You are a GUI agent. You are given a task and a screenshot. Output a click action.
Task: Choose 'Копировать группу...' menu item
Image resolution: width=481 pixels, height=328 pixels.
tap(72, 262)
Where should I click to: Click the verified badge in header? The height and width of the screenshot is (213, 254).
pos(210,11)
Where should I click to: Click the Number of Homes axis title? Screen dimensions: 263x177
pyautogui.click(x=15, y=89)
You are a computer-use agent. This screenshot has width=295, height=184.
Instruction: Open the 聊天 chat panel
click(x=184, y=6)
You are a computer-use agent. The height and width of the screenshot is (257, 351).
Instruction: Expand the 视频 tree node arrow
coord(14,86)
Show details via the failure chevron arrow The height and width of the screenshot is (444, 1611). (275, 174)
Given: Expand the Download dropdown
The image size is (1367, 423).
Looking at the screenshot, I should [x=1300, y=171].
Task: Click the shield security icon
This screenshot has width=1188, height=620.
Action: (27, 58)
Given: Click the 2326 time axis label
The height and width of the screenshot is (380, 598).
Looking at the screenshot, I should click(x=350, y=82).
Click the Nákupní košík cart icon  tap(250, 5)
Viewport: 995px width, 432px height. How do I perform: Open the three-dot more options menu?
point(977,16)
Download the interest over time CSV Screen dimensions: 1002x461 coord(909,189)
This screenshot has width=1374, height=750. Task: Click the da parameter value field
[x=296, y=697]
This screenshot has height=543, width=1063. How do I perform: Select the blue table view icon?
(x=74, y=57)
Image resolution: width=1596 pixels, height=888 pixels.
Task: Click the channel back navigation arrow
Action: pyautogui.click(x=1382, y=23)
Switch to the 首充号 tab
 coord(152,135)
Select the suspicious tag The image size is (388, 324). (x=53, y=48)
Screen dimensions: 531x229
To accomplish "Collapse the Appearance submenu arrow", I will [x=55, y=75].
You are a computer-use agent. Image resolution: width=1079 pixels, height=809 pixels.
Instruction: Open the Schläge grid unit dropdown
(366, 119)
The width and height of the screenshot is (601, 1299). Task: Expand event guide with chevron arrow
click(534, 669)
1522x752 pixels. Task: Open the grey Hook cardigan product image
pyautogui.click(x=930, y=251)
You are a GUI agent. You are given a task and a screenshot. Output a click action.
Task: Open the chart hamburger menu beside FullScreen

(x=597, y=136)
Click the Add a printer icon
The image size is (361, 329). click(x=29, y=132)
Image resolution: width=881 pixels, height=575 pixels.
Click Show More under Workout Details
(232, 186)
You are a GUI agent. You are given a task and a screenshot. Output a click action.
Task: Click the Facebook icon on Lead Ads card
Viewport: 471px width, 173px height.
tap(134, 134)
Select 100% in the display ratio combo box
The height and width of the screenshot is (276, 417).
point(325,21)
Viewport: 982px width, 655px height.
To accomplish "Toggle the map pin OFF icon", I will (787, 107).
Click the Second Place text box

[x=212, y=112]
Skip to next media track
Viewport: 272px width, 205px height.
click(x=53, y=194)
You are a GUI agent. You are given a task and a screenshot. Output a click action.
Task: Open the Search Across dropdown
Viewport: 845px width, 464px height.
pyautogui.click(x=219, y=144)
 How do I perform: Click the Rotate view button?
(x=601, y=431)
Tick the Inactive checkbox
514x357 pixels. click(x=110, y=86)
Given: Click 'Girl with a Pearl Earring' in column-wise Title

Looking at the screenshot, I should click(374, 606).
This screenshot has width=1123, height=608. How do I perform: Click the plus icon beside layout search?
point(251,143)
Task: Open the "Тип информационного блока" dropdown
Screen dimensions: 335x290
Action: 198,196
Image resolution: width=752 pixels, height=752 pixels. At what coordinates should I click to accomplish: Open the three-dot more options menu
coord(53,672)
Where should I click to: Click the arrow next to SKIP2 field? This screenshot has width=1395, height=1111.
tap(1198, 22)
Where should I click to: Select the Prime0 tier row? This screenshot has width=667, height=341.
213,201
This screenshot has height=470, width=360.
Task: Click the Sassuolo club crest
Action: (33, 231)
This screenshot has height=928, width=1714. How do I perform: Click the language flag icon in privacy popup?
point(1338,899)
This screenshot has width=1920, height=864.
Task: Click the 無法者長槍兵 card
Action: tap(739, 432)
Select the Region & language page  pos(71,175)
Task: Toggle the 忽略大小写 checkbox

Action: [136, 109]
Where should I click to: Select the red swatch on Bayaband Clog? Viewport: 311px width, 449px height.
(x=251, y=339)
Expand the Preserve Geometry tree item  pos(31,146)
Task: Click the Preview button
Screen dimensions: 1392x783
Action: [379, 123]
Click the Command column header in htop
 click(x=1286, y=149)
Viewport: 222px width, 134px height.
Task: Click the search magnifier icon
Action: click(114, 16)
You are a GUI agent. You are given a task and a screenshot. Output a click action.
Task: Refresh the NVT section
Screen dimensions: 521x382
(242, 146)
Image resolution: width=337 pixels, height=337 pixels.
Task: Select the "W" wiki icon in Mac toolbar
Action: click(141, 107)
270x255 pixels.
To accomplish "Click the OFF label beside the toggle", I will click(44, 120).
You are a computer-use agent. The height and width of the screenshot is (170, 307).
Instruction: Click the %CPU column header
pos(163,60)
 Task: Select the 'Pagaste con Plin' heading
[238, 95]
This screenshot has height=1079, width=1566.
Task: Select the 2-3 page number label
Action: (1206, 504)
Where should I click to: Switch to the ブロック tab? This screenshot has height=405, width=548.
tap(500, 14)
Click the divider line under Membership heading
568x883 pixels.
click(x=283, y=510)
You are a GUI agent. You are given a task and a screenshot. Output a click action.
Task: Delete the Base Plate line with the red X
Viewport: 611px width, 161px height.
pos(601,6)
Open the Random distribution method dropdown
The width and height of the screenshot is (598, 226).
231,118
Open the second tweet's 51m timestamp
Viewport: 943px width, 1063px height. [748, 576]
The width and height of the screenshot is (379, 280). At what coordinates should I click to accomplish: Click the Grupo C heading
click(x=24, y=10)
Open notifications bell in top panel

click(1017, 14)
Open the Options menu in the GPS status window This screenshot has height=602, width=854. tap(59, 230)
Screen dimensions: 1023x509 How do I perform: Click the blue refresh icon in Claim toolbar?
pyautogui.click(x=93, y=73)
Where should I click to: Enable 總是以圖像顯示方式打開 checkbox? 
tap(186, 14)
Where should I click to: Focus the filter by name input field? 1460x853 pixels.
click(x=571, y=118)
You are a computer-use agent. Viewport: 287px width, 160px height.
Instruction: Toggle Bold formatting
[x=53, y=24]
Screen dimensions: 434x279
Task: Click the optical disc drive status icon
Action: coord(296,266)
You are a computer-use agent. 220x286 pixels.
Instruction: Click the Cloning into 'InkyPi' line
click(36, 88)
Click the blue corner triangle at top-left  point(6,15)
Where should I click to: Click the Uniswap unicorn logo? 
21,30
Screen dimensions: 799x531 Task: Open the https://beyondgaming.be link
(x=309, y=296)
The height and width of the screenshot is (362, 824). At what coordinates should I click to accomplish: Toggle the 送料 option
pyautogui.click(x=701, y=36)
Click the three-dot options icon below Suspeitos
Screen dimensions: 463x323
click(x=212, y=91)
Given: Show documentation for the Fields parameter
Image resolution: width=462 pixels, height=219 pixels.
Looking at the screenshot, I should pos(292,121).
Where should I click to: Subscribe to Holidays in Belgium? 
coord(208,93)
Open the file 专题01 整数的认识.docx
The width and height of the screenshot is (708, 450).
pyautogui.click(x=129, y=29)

□ □ □ □ □

# [Task]
State the number of lines in the records that include the word "Download", and add nothing to it.

# [Exercise response]
2